Le raisonnement derrière cette déclaration des trois étant « anti-parti » se résume à deux problèmes particuliers. Premièrement, depuis un bon moment se déroule une lutte de ligne politique au sein du PCR-RCP qui jusqu’à maintenant, était interne. La contradiction primaire de cette lutte est une compréhension différente de la ligne de masse, mais elle touche à plusieurs autres sujets, dont la libération transgenre, le travail de sexe et la relation entre le parti et les syndicats. Les camarades attaqués défendent des lignes qui sont contraires à la majorité de la branche montréalaise, mais pas contraire à l’opinion majoritaire de l’organisation au complet. Deuxièmement, deux des camarades impliqués avaient récemment écrit des critiques envers la branche qui contenait des allégations très graves envers un partisan du PCR-RCP. Au moment de la confrontation, le Comité central était dans le processus d’enquêter sur ces allégations. Cette attaque était donc un acte spontané qui est complètement contradictoire avec l’enquête en cours, et ceci est contraire à la méthode maoïste pour la résolution des luttes de lignes.
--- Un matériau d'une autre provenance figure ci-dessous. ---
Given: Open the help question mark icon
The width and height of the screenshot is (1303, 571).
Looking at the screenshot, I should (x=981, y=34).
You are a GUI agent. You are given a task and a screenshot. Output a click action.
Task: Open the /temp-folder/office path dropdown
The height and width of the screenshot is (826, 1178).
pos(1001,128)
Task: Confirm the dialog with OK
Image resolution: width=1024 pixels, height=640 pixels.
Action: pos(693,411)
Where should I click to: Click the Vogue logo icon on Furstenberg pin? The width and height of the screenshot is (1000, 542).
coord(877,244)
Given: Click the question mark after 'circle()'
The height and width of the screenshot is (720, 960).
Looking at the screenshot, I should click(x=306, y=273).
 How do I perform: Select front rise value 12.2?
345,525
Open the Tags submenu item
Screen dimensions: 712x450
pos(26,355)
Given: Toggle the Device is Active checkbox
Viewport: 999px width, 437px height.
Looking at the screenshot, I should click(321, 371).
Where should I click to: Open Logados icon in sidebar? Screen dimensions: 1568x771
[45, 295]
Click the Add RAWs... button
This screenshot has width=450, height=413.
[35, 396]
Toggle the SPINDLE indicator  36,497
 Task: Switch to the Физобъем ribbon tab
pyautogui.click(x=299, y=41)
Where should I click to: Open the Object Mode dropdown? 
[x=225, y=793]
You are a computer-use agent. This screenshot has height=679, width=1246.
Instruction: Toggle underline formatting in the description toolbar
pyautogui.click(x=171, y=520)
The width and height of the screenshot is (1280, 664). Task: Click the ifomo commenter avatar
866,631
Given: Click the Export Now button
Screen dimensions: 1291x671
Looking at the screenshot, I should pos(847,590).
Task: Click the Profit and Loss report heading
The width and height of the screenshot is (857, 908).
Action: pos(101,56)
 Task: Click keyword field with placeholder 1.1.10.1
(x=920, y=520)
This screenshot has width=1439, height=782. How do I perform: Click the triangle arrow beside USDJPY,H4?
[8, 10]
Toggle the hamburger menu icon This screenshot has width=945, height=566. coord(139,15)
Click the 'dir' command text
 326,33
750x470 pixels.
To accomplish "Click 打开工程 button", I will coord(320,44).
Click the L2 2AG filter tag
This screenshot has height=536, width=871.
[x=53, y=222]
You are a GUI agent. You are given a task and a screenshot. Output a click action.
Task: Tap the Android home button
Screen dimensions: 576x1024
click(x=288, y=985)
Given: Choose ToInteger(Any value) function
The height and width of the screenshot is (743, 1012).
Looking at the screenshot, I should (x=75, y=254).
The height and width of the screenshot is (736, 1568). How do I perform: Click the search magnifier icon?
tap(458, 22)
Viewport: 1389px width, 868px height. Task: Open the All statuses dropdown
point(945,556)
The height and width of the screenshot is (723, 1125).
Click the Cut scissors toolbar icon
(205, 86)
Le PCR-RCP n’est pas un parti de brutes. Nous rejetons l’utilisation de la force physique pour résoudre une lutte de ligne, surtout quand cette lutte n’est pas rendue à un stade antagoniste. Cette attaque n’était pas une manière maoïste de résoudre nos luttes de lignes. De plus, même si des membres réellement anti-parti se présentent à un événement public, ceci n’est pas une raison de les attaquer à moins que ces derniers soient physiquement antagonistes et violents. Si des individus font des déclarations anti-parti durant un événement ouvertes aux masses, c’est notre responsabilité d’argumenter avec eux et démontrer qu’ils ont tort. Si notre argumentation est correcte, nous n’avons aucune raison d’avoir peur. Les attaquer physiquement ne fait que compromettre notre capacité à organiser des événements publics, car cela nous fait paraitre comme une organisation punitive et dogmatique. En plus, ceci justifie le spontanéisme violent qui endommage la discipline nécessaire pour une organisation à des aspirations avant-gardiste.

Ce qu’il s’est passé samedi dernier ne rentre pas dans la méthode maoïste du travail politique. Encore pire, cette confrontation mine la crédibilité même de l’organisation dans les yeux des masses. Pourquoi des gens se joindraient-ils à une organisation où un groupe de gens s’attaque à un autre lorsqu’ils sont censés partager la même ligne politique? Cette attaque n’a fait que démontrer aux masses un manque de discipline important pour l’organisation.

Donc, en réponse à ce comportement condamnable, le Comité central a expulsé du parti les quatre individus responsables de la confrontation le 4 mars dernier. Cette décision n’était pas facile, nous reconnaissons sa nature extrême, mais nous croyons aussi que la nature de la situation même est elle aussi extrême. Le fait qu’ils aient endommagé réellement une enquête en cours du Comité central, qu’ils se soient engagés dans des actions qui n’étaient pas maoïstes en caractère, qu’ils aient élevé le niveau d’antagonisme dans une lutte de ligne en cours, qu’ils aient discrédité le PCR-RCP dans les yeux des masses, et de plus qu’ils ne semblent avoir aucun remords pour leur action nous a forcé a prendre cette décision. Nous espérons qu’avec le temps, nous pourrions regagner la confiance des membres agressés, résoudre la lutte de ligne de façon non antagoniste, et rebâtir la confiance des masses envers le PCR-RCP.